Monday, November 30, 2015

Great Schism and Sicily

The pilgrims featured in Murder at the Leopard are given a tour of some of the churches of Palermo as Sophia makes various offerings to God to assure her soon-to-be delivered infant is a boy. Two of those churches, La Matorana and San Cataldo, both built in the mid 12th century, lie across the courtyard from one another. In fact, these two churches were built for different communities within what we know as "the Church". La Matorana was a Greek Orthodox church completed in 1151, but San Cataldo was a Roman Orthodox church completed in 1160. As we look at Sicilian history, The Great Schism of 1054 (Pope Nicholas II) which separated the church into Roman and Greek branches, underlies the conquest of Sicily by the Normans.
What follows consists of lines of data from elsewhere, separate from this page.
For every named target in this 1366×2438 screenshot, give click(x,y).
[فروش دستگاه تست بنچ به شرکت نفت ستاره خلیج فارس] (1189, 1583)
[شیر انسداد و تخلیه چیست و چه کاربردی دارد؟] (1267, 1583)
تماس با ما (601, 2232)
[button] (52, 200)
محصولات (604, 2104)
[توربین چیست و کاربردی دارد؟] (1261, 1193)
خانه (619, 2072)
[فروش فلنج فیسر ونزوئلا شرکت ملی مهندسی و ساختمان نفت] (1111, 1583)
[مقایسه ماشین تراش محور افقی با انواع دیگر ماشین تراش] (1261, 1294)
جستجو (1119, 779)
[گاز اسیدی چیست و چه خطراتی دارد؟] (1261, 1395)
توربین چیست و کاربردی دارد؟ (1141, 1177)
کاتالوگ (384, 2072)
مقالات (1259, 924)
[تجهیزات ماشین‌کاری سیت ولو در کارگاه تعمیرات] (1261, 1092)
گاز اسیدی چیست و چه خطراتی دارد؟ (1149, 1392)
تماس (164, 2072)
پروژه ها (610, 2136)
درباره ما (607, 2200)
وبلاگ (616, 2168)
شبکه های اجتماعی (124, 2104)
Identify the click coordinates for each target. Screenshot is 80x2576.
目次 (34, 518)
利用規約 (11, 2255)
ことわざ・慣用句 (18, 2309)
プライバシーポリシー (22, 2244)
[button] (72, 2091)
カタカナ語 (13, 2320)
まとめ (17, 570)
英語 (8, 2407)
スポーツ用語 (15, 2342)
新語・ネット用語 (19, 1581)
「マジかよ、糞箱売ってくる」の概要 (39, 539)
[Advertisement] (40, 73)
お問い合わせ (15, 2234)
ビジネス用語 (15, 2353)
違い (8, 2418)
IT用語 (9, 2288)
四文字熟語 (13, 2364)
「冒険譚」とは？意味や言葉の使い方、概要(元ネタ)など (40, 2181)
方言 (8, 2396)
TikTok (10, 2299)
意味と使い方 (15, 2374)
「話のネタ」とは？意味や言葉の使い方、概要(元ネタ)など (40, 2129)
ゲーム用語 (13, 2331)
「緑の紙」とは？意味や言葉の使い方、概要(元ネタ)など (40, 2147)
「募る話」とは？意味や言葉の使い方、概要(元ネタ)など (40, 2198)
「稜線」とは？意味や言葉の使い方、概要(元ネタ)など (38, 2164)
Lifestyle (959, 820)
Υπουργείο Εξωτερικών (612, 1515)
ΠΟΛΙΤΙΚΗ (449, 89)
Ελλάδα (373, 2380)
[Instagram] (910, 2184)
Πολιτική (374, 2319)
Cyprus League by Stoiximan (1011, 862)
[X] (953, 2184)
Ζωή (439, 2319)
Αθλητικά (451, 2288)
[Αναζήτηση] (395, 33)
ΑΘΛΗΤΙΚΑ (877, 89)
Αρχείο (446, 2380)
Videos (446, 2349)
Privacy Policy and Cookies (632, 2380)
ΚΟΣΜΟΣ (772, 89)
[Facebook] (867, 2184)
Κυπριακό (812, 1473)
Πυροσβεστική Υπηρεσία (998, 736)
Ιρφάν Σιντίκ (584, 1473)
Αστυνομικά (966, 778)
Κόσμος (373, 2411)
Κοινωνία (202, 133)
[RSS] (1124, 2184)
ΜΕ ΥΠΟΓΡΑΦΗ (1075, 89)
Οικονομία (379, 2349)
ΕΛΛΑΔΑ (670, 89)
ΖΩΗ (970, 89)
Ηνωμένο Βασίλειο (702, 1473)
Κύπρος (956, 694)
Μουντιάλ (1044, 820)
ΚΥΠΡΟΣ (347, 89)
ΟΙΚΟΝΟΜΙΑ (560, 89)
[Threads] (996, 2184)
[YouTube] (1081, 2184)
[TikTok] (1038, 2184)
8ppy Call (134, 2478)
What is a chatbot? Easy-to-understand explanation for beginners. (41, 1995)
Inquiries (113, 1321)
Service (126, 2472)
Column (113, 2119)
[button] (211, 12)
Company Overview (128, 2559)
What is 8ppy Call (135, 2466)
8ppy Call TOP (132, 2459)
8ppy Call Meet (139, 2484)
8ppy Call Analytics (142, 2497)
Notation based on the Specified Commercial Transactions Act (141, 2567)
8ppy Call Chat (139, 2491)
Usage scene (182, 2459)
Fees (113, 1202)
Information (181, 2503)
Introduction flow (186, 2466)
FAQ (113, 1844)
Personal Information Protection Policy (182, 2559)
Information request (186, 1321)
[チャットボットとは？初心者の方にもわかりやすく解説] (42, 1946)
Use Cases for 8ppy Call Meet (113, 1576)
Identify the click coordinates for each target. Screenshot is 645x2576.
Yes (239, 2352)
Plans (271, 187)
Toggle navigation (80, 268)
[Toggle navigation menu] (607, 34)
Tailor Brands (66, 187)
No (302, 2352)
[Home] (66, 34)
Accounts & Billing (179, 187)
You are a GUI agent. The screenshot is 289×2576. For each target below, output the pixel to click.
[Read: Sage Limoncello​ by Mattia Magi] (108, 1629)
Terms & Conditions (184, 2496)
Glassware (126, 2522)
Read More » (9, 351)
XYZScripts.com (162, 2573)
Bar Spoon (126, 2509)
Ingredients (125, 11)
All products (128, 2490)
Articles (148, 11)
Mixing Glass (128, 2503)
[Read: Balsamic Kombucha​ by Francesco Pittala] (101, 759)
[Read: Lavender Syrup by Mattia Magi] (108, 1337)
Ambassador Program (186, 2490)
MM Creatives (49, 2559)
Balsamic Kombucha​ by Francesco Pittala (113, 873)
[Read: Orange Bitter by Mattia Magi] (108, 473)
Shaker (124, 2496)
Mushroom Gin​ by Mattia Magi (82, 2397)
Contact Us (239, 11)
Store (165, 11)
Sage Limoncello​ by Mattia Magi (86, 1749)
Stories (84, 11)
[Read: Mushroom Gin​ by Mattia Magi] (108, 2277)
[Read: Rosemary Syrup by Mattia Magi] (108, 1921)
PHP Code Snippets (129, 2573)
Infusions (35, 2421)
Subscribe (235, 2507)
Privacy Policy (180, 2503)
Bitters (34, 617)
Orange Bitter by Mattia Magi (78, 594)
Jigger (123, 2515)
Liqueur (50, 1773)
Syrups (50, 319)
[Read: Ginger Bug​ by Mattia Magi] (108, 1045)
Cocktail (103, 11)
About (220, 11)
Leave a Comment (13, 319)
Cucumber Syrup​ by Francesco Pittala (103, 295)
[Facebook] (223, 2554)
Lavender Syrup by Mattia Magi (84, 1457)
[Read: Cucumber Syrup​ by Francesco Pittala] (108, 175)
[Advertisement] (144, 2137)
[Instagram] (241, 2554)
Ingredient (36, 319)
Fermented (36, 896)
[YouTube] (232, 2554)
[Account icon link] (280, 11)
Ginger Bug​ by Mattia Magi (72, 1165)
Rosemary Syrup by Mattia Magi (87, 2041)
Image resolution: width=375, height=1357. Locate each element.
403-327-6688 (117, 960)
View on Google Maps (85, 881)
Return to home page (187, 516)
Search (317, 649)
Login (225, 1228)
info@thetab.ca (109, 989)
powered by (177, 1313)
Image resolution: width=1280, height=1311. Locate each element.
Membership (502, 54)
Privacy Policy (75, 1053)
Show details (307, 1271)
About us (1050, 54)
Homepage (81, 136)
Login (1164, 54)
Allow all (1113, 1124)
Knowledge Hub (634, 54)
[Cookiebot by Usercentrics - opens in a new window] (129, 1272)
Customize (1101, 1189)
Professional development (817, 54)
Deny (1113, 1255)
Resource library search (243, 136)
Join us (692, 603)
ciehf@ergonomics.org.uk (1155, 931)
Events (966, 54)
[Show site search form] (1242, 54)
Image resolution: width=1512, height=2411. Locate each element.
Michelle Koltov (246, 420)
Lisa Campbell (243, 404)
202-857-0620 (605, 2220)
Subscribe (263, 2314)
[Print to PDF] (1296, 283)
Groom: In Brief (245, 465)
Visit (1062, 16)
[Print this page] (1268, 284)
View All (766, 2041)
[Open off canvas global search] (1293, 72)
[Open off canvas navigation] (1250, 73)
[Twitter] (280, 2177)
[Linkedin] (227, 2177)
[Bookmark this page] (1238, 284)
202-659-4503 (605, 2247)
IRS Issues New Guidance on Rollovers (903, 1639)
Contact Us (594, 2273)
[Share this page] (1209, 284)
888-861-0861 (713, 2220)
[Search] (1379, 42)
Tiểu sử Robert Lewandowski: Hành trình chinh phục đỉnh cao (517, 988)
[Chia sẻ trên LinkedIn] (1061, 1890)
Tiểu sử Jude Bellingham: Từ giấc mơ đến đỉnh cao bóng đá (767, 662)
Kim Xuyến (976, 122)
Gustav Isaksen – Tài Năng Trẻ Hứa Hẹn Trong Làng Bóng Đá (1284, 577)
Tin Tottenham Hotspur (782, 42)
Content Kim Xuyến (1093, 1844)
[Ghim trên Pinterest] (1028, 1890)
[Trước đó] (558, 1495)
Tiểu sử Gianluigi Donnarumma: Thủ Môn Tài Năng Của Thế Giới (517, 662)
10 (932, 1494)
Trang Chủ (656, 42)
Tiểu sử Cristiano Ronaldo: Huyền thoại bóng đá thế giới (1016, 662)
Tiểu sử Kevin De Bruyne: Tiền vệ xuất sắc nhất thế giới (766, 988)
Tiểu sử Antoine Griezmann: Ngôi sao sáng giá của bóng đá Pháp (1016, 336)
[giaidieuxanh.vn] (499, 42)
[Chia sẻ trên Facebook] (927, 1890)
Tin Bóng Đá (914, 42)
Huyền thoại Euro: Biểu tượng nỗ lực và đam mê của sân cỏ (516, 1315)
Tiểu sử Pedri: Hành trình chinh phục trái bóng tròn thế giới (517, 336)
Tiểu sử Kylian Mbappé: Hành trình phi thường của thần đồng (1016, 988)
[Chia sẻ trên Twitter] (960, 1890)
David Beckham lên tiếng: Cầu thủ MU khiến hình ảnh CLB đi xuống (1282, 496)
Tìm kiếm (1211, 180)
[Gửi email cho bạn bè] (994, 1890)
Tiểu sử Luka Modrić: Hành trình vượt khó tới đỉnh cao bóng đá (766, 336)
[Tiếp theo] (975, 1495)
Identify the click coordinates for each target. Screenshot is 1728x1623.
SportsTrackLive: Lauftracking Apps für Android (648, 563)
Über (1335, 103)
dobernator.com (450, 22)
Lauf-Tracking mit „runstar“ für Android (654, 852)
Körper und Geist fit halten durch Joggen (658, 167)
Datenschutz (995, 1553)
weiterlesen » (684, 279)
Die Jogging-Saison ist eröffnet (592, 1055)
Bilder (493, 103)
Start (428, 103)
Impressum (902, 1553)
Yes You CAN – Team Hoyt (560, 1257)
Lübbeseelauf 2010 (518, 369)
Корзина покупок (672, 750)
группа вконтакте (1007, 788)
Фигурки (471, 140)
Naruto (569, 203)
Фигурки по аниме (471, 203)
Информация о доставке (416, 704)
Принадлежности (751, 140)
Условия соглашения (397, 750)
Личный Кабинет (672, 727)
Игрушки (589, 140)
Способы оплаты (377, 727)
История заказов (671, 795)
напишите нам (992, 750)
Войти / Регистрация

        The Great Schism was a result of centuries of conflict and divisions between the East and the West, ultimately being traced back to the division of the Roman Empire into its Eastern and Western rulers. Sicily, long a prize for any ruling power, was controlled by the Arabs before the Norman invasion. Normans, and many other groups, had been present in Sicily as crusaders, merchants, and adventurers for years. But Pope Nicholas wanted the island to be under the rule of the Roman church rather than the Greek church, and he wanted the Arabs pushed out due to their friendly relations with Byzantium. Essentially, he made it known that the Normans could take as much of Sicily as they wanted if they wrested it from the Arabs and promised to affiliate with the Roman branch of the church. The stage was thus set for the Norman wars of conquest in Sicily, Roger de Hauteville conquered Messina in 1061 and finally gained Palermo in 1071. Although the golden age of Sicily under the Normans was a tolerant, multicultural society, the island and other parts of Europe gradually became more Latinized, and the Greek Orthodox churches were subsumed by the Roman Orthodoxy.